In past articles, we looked at basic Linux networking. At this point you should have a pretty good idea of how the basic network, common to nearly every modern computer system (TCP/IP over Ethernet), is structured at the packet level. We have learned about Ethernet packets and their header, encapsulating IP packets with their header, encapsulating TCP packets with their header. This process of encapsulation isn't quite finished -- there is nothing to prevent anyone from adding YAH (yet another header) inside the TCP header to further encapsulate actual data, but since a lot of network communications carry the data inside the TCP layer without further headers or encapsulation, we'll quit at this point and move on to the next burning question.

Given this marvelous understanding of how the network is supposed to be working, the burning question du jour is: How well is it working?

Like all things associated with the network, this question is not a terribly easy to answer. The network is complicated (as we have seen) with lots of moving parts, many layers (each with its own header) where things can be mis-configured or go wrong. Also, even when it is working "correctly", it can be working poorly and taking a relatively long time to send and receive messages.

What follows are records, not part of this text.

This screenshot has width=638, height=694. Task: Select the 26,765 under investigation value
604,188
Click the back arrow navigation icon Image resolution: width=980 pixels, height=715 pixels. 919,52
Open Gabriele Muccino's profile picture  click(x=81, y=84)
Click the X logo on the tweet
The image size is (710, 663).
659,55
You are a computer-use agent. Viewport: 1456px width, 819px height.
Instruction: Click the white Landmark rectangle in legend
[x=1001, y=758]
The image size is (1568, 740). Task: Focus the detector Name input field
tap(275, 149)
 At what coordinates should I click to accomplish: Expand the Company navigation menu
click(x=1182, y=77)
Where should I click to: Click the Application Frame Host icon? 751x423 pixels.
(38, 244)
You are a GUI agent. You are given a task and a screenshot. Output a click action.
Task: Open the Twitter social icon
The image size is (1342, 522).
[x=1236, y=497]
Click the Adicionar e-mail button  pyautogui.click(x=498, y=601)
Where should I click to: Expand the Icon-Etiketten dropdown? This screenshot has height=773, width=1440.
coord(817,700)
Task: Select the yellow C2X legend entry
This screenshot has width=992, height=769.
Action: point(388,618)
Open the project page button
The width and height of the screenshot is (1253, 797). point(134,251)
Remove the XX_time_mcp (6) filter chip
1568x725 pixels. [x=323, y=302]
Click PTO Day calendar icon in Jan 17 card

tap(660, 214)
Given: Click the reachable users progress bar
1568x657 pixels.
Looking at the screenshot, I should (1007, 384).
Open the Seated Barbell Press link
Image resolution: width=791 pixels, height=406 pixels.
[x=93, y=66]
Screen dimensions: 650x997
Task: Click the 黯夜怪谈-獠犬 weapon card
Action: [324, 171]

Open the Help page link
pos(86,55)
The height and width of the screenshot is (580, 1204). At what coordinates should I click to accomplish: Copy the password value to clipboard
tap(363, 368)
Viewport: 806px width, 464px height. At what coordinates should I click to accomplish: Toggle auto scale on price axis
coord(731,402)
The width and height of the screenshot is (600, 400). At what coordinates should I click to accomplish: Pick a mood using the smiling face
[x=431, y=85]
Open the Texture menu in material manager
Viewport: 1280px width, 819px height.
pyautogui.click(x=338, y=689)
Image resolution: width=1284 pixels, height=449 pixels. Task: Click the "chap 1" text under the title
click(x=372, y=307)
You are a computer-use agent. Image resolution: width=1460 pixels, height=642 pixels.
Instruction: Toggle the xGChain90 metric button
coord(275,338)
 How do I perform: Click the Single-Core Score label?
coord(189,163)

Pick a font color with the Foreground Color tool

In this column we'll examine and review some of the many tools available to verify function and to measure performance of a Linux (or other Unix) based network. The latter is especially important for would-be cluster engineers, as network performance is often a critical design parameter for clusters intended to do parallel computations involving some degree of interprocessor communications (IPCs).

Here is a list of useful tools. We won't examine all of these in detail as we continue to assume a working knowledge of Linux/Unix administration, but since many of these commands are "fronted" these days by graphical interfaces that hide what is actually being done, one can actually set up a Linux system successfully without using many of them. If you are somebody that falls in this category, I'd suggest reading the man pages associated with the commands and some of the HOWTO documents indicated below.

#ping -i 0 uriel
PING uriel.rgb.private.net (192.168.1.2) 56(84) bytes of data.
64 bytes from uriel.rgb.private.net (192.168.1.2): icmp_seq=1 ttl=64
time=0.139 ms
64 bytes from uriel.rgb.private.net (192.168.1.2): icmp_seq=2 ttl=64
time=0.123 ms
64 bytes from uriel.rgb.private.net (192.168.1.2): icmp_seq=3 ttl=64
time=0.121 ms
Figure One: Ping times example

lmbench

To get lmbench you need to visit I and work your way down through their software projects links. This method gives I an opportunity to convince you that their source control software is the best in the world and worth buying. They accomplish this goal, in part, by requiring you to use their bitkeeper product to download (clone) their open source projects, including lmbench (which is GPL, with a couple of very reasonable restrictions concerning modification).

The download/build procedure is complicated enough, and the tool powerful enough, to warrant a column all its own in the future. For the moment, then, we'll give only the executive summary. After downloading and unpacking bitkeeper and using it to clone lmbench's LMbench3 repository, one uses bitkeeper to "get" the sources out of the repository SCCS directories. On my system a straightforward "make" was all that was then required, although I'm sure YMMV (Your Millage May Vary) .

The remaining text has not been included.